*Fragmento de la página*
Como es habitual en él, Gilmar nos traslada a ese bello mundo de la literatura y lo hace desde el arte, a través de una pintura de Juan de Flandes, «Cristo llevando su cruz a cuestas»
«Caras sucias», Gilmar Siqueira
“Pero nosotros, hombres de hoy, necesitamos a santos que no sean de yeso pintarrajeado en rosa y azul, sino en carne sudorosa y sangrienta”. Maxence Van der Meersch. Santa Teresita de Lisieux.
En un artículo anterior, hablaba de la necesidad que todos tenemos de – en las palabras del Padre Castellani – sangrar hacia arriba. Entonces hice hincapié en la fuerza que necesitamos, una fuerza que viene de Dios, claro está, pero de distintas maneras a cada uno de nosotros. Hablaba también de como un sufrimiento, una herida no curada, puede convertirse en una fuente de resentimiento y desdicha. Pero también – y esto creo que no dije antes – en desaliento. Porque es sumamente doloroso caer una, dos o muchas veces en el mismo error; y es igualmente doloroso, para muchos, la humillación que supone saberse rehén de cosas que son muy bajas, de cosas mortales y asquerosas. Nos da vergüenza que Nuestro Señor permanezca, como en el poema de Lope, procurando nuestra amistad.

*Datos proporcionados*
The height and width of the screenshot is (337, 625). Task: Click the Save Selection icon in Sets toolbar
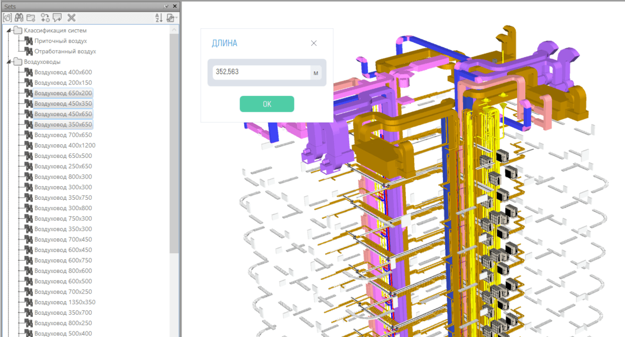[x=7, y=18]
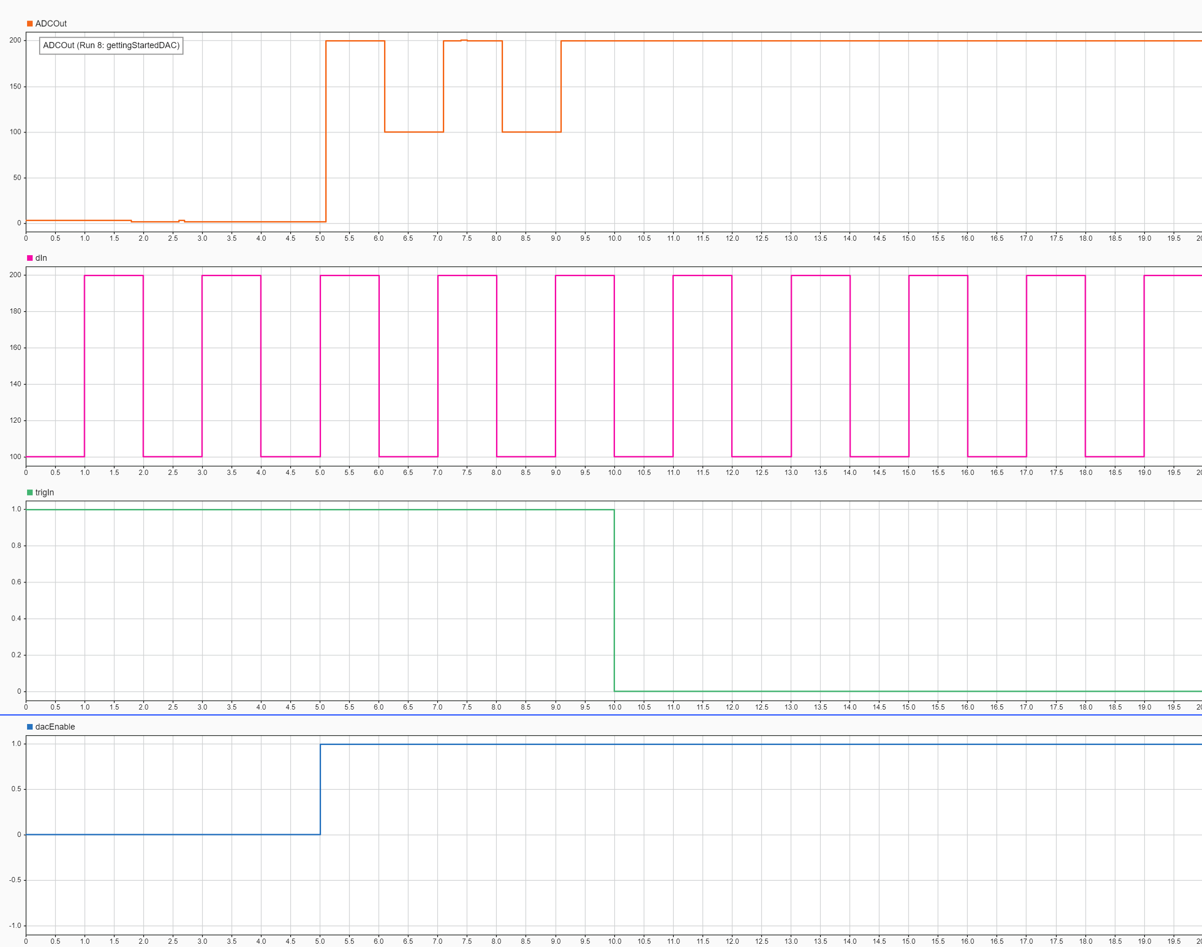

*Actividades*
[1] Según el artículo «Caras sucias», ¿de quién son las palabras «sangrar hacia arriba»?
[2] Prosigue el artículo «Caras sucias» a partir de su última oración.
Los datos provienen de una fuente distinta.

*Soluciones*
[1] Del Padre Castellani.

[2]
Hace pocos días el amigo Antonio Cerezuela – a quien dedico este artículo – publicó en Facebook algunas pinturas de Juan de Flandes. Todas me llamaron la atención, pero una más especialmente: Cristo llevando su Cruz a cuestas, que parece encontrarse (si no me equivoqué en mis buscas) en la Capilla Mayor de la Catedral de Palencia. En esta pintura Nuestro Señor lleva un manto negro – como en muchas otras de Juan de Flandes – y la Cruz también es oscura. Tengo que confesarles, sin embargo, que lo que me cautivó fue la visión de la figura a la derecha de la pintura: una mujer muy pálida – su palidez, dentro del cuadro, sólo se puede comparar a la de la Virgen al fondo – con un paño blanco abierto en sus manos, esperando que el Señor se le acercase. Es la Verónica. El contraste entre las dos figuras no podría ser más grande; aun así, la blanca Verónica parece saber exactamente a quien limpiará el rostro: su expresión parece ser de oración a la vez que de compasión, y creo que está arrodillada.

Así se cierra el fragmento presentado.